Dear Friends,
Every so often I’ll get an envelope in the mail that’s the size and shape of an invitation. The only thing on the envelope, other than my name and address, are these words printed in elegant script on the lower left hand corner: Free Cremation Offer ~Details Inside
I’ve never read the details. I’m always too scared to open the envelope. Why am I being offered free cremation services? I feel okay, but their offer makes me suspicious because I’ve been wrong about my health before. Do they know something about my current state of being that I’m in denial about? I’m fearful they could be right. But then again, if I really was in immediate need of their cremation services, wouldn’t a loved one be telling me that I was starting to stink?
I don’t want what I’m about to say to sound harsh, so let me put this in Biblical language. Sometimes one of the most loving things a person can do for you is to tell you when thou doest stinketh!! Because even us best church-goin’ Christians can become a little odoriferous when we’ve stepped off the path of righteousness. When we mess up and something in our life starts to stink, we may need to hear what scripture calls a “fitly spoken word.” Proverbs 25:11
May God give each one of us a loved one – family or friend – who is bold and loving enough to let us know when the smell of sin in our life becomes noticeable and to give us an opportunity to correct it before our stench becomes intolerable. Only an emotional masochist would actually enjoy hearing criticism about themselves, but a wise man or woman welcomes a word that gives them an opportunity for a needed correction. King Solomon said it like this: “Timely advice is lovely, like golden apples in a silver basket. To one who listens, valid criticism is like a gold earring or other gold jewelry.” Proverbs 25:11-12 NLT
Solomon likens valid criticism to a precious gift but that may be a difficult gift to deliver lovingly if the sinful behavior was directed towards us or affected us personally. When that happens, we can err in one of two directions. We can lash out in judgement or anger that either immediately closes the spirit of the person we are trying to reach or our harshness can escalate the issue into a hurtful argument. “Gentle words turn away anger but our harsh words make tempers flare up.” Proverbs 15:1 We all know how much worse we make things when we confront in anger.
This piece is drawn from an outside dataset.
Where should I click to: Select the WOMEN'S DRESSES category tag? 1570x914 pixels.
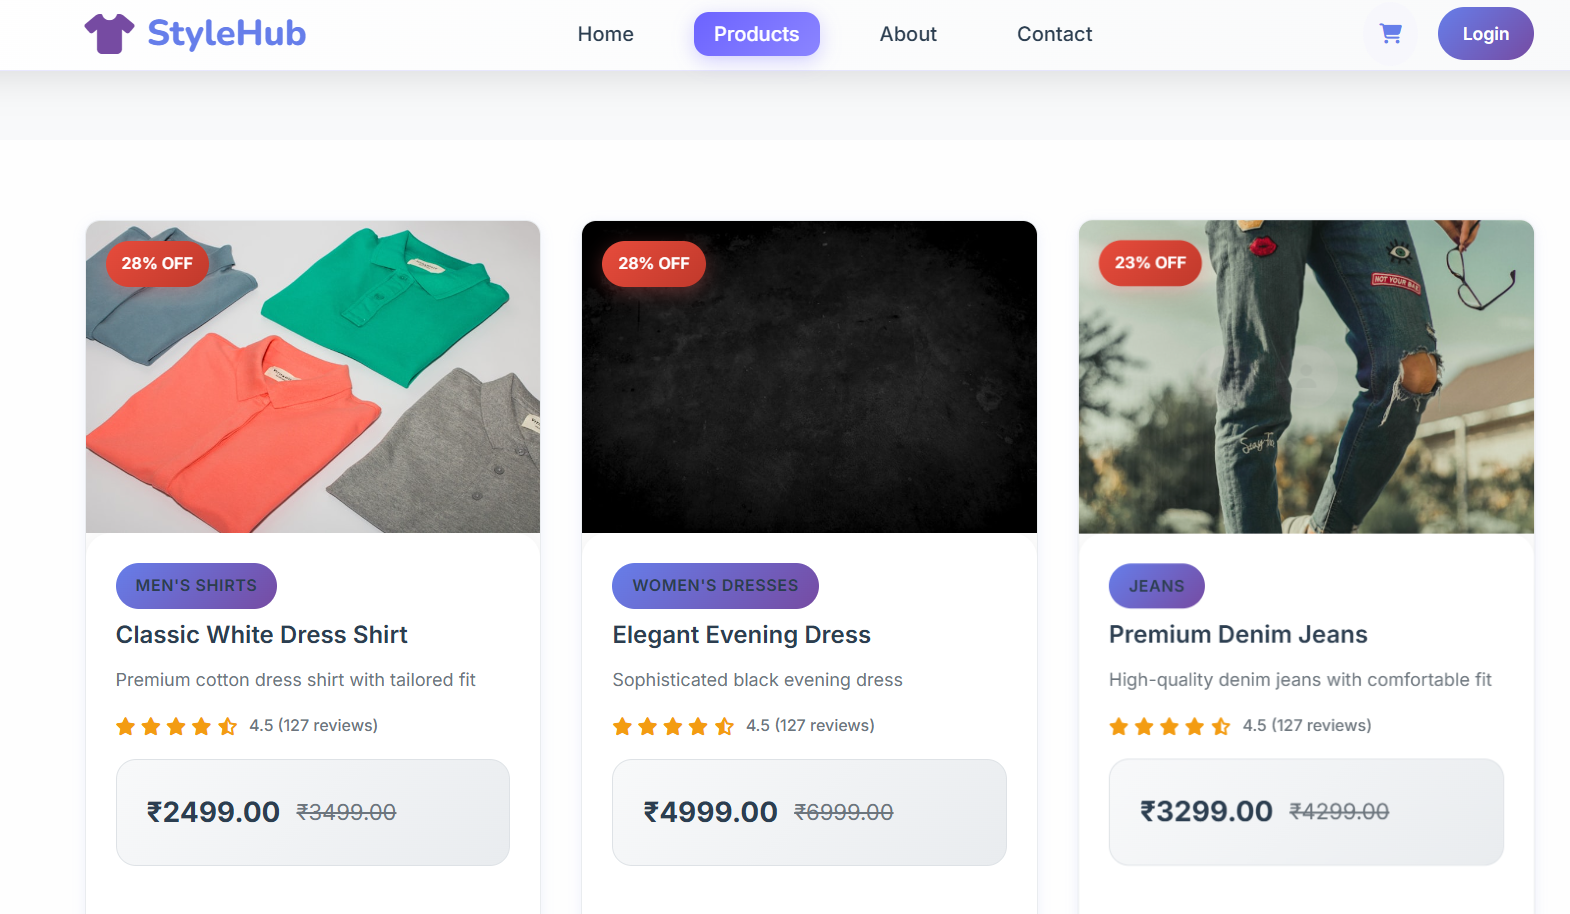coord(715,586)
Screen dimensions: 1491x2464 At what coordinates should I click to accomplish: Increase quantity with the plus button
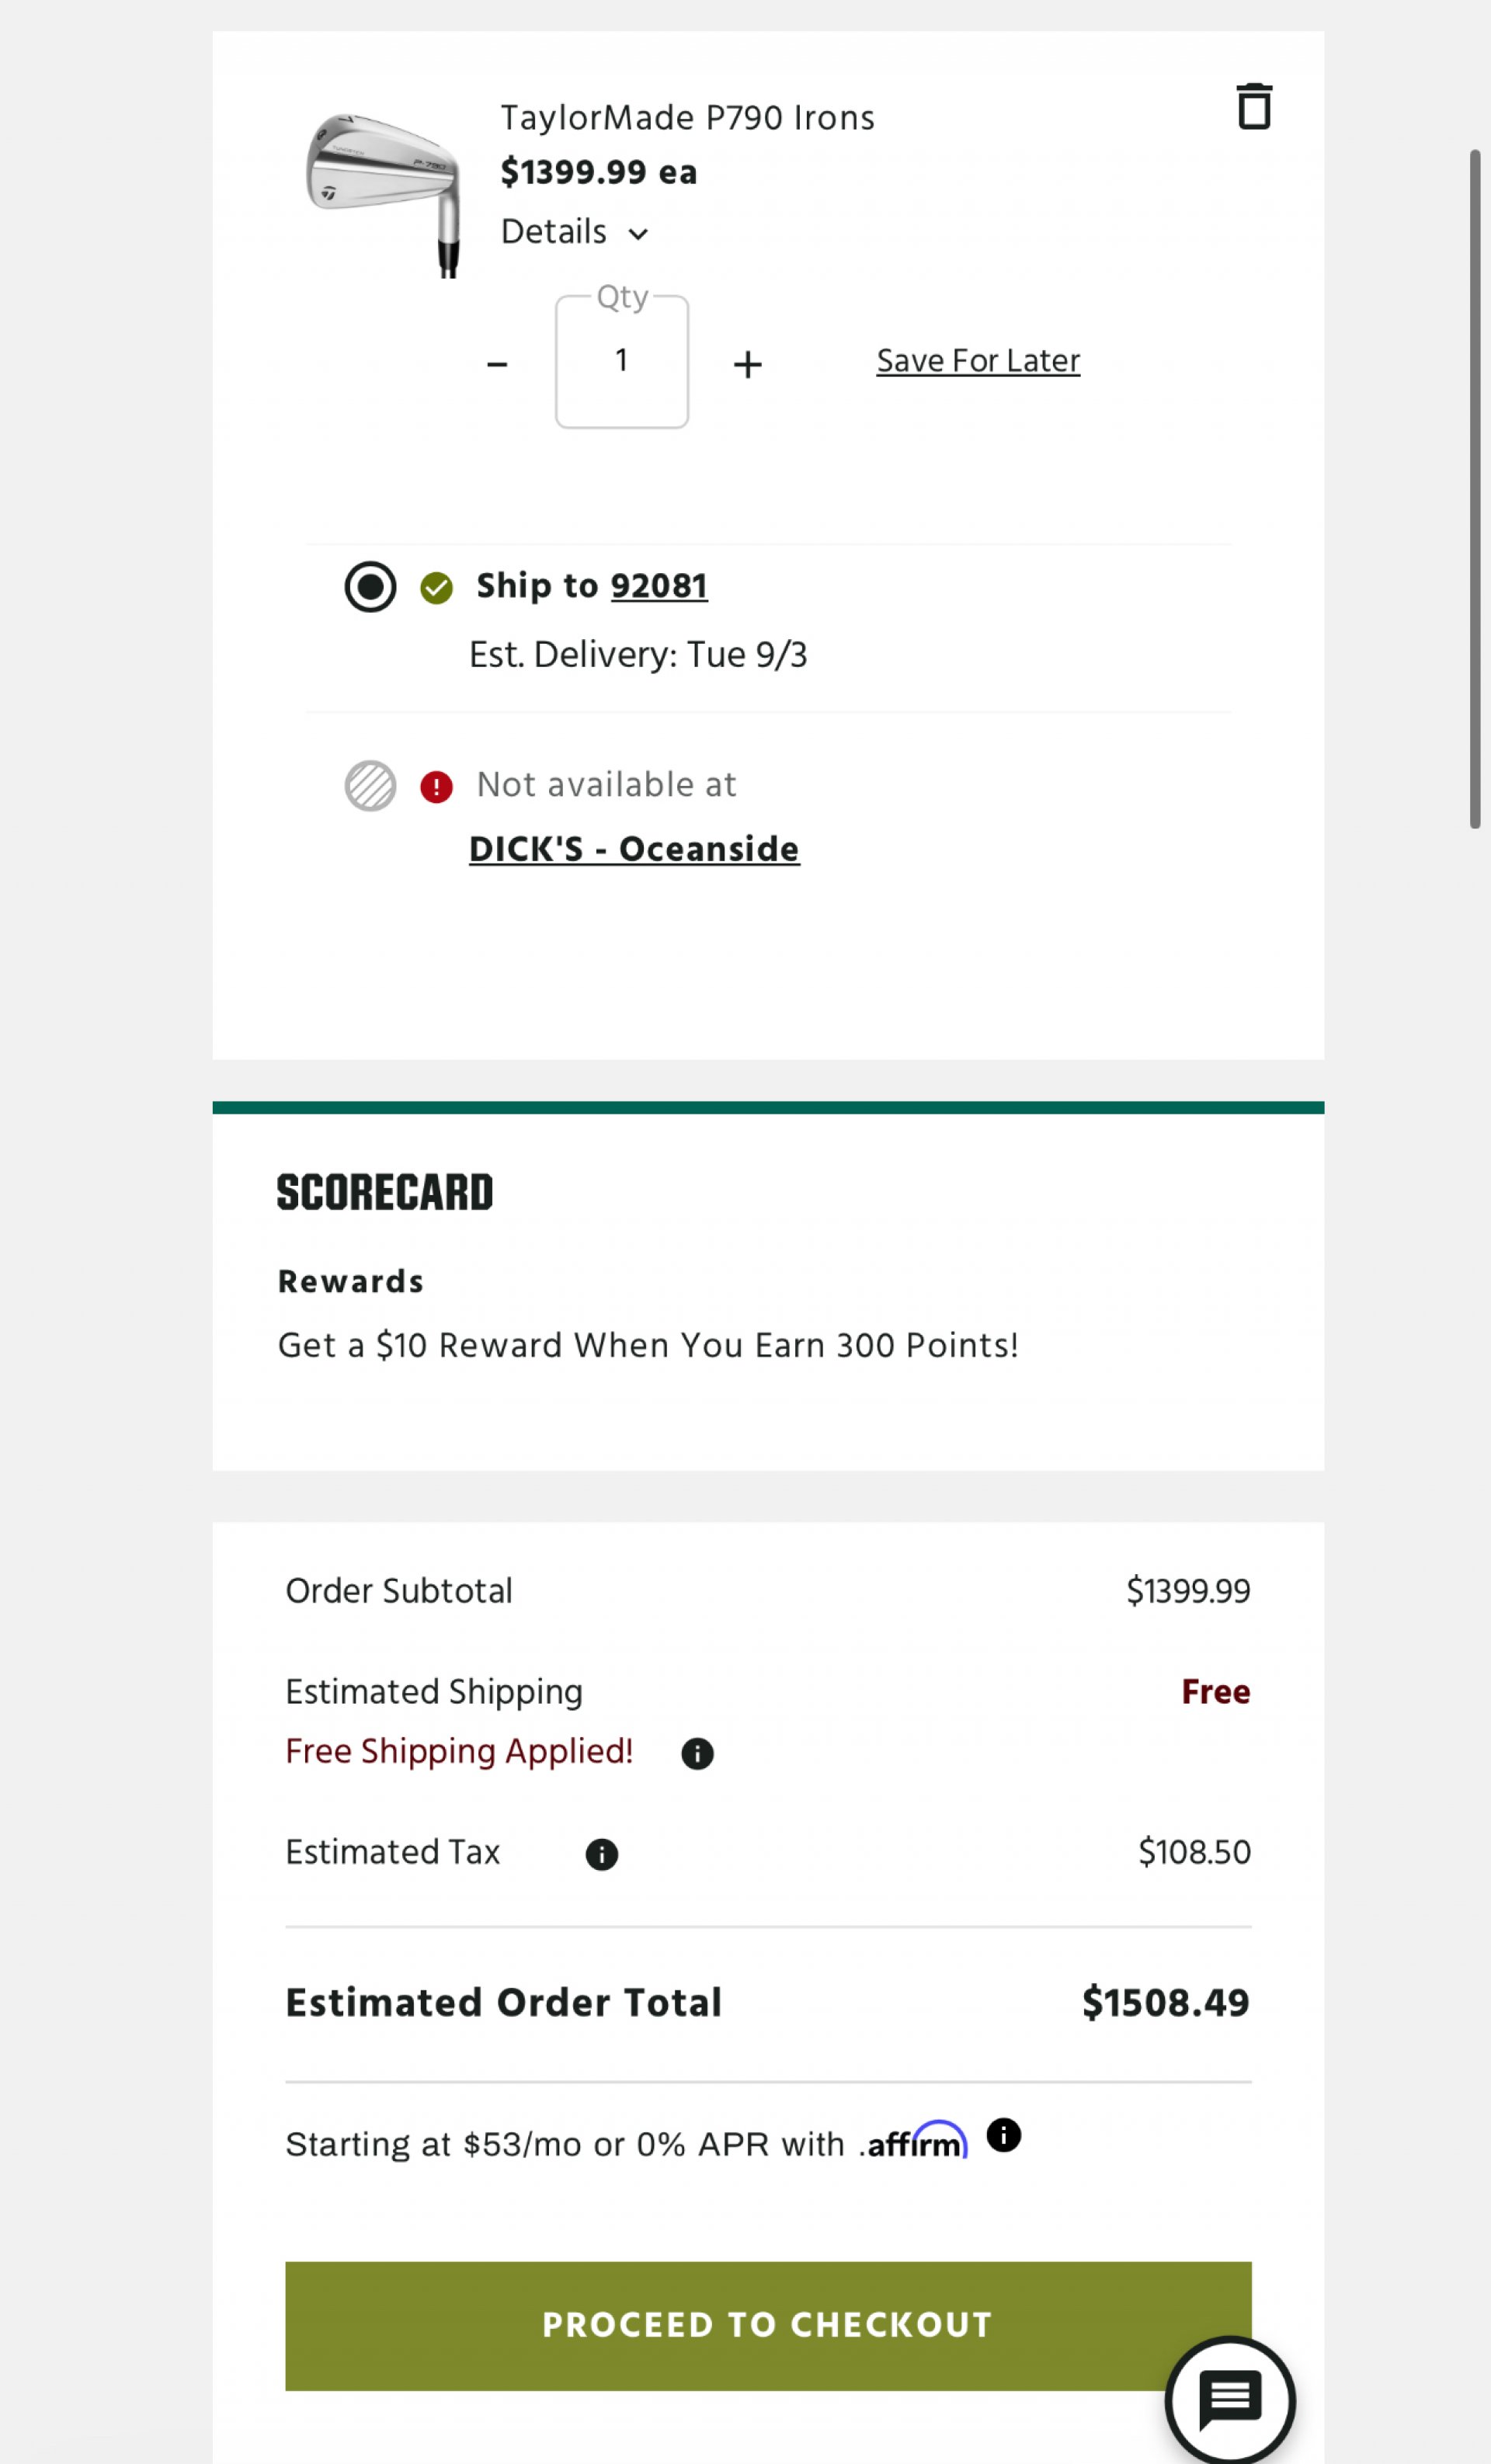pyautogui.click(x=747, y=364)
We can also err when we turn away, get quiet, and withdraw. Our irritation/frustration/ annoyance at the other person is carefully packed away into that secret place where we stuff our anger and hurts. Each one of us has his/her own emotional cesspool, packed full of those things we don’t want to deal with, but those repressed feelings always seem to bubble back up to the surface and become “passive-aggressive anger.” And when a resentful, negative bitterness becomes hooked into our soul, we become sickened spiritually. Bitterness leads to unforgiveness and unforgiveness leads to the diminishment or loss of the relationship.
That’s why the Apostle Paul writes that mature believers should “speak the truth in love to each other in order that they may grow in every way more and more like Christ.” Ephesians 4:15 When a loved one’s behavior begins to stink, we need to be truthful and tell them that. And we also need to put a bow on it. We need to gift-wrap our words in such a loving, Christ-like manner that they receive our fitly spoken words as the precious gift that they are. When truth is told and received in love, then both giver and receiver grow in every way emotionally and spiritually.
Let our prayer today be that our loved ones will always lovingly tell us when our behavior doest stinketh. And even when we are wounded by the truth about our behavior, let us know that “faithful are the wounds of a friend.” Proverbs 27:6
And then when we detect the smell of sin in the lives of family and friends, Lord give us the courage, boldness and Christ-like love to speak the truth in love to them that we may both grow together to be more like Christ. Amen?